[EXCERPTED PASSAGE]
Nursing Homes: The Opposite of Boring

These past two weeks, I was given the opportunity to partake in a clinical experience at a nursing home. My first thought about this experience was that it would be boring and gross and thank God it was just my three week experience. I honestly do not think I have ever been more wrong in my entire life.

Anyone who thinks “old people” are boring hasn’t given them the time of day. In my short time at this nursing home, I have talked to WWII veterans, mothers of 8 children, little old ladies with hip replacements, patients with dementia, Alzheimer’s, Parkinson’s, those who have suffered severe strokes, people with cancer, people receiving dialysis three times each week, and one who passed after I had only known her for 1 week. I have come to love these patients as if I have known them forever and have been anything but bored.

There is something so special about a person with a less than mediocre prognosis who is willing to come to therapy for 3 hours every single day. That’s comparable to 3 hours at the gym on three separate occasions for a regular, healthy, young person. There is no way you could drag my lazy butt to the gym three separate times each day. These patients work so hard, and they let us push them until they are exhausted because they simply want to be able to go home to their loved ones.

Watching the Victoria’s Secret fashion show couldn’t motivate me to go to the gym more than these patients do every single day.

Aside from the obvious work ethic of this population, there is such a positive vibe coming from each of the patients. Despite whatever situation they might be dealing with, they’re okay. If they’re unhappy, I wouldn’t know it because they don’t project their negativity onto anyone. That is so beautiful to me. In a generation full of  nothing but complaining, being with people like this everyday has 100% made me feel more whole.

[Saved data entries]
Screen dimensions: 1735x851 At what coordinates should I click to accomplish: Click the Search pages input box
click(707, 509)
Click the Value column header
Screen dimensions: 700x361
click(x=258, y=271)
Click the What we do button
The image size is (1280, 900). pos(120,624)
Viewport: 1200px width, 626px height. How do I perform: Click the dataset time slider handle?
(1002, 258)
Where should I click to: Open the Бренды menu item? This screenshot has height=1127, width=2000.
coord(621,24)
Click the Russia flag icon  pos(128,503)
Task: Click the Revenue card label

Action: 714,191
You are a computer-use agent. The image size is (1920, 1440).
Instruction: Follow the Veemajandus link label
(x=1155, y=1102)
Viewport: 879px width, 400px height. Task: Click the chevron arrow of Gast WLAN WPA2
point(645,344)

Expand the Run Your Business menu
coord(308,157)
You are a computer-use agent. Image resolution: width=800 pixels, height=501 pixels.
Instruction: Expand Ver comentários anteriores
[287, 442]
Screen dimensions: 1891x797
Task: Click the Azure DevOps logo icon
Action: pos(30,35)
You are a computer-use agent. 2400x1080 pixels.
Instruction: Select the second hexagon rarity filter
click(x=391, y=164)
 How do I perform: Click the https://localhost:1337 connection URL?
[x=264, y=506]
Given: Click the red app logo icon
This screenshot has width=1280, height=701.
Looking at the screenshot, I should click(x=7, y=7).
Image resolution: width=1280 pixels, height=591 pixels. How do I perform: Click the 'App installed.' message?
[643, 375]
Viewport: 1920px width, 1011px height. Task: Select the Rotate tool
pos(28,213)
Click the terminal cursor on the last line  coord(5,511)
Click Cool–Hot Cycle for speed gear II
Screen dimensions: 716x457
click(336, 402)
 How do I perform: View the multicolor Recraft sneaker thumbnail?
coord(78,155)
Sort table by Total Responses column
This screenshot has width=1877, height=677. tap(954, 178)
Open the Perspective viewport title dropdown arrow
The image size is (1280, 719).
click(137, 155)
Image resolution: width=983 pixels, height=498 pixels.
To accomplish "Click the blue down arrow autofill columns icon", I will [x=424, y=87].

[REQUIRED ACTION] Quote the nursing home essay from "Nursing Homes: The" through "my entire life.".

[OUTPUT FOR THIS TASK]
Nursing Homes: The Opposite of Boring

These past two weeks, I was given the opportunity to partake in a clinical experience at a nursing home. My first thought about this experience was that it would be boring and gross and thank God it was just my three week experience. I honestly do not think I have ever been more wrong in my entire life.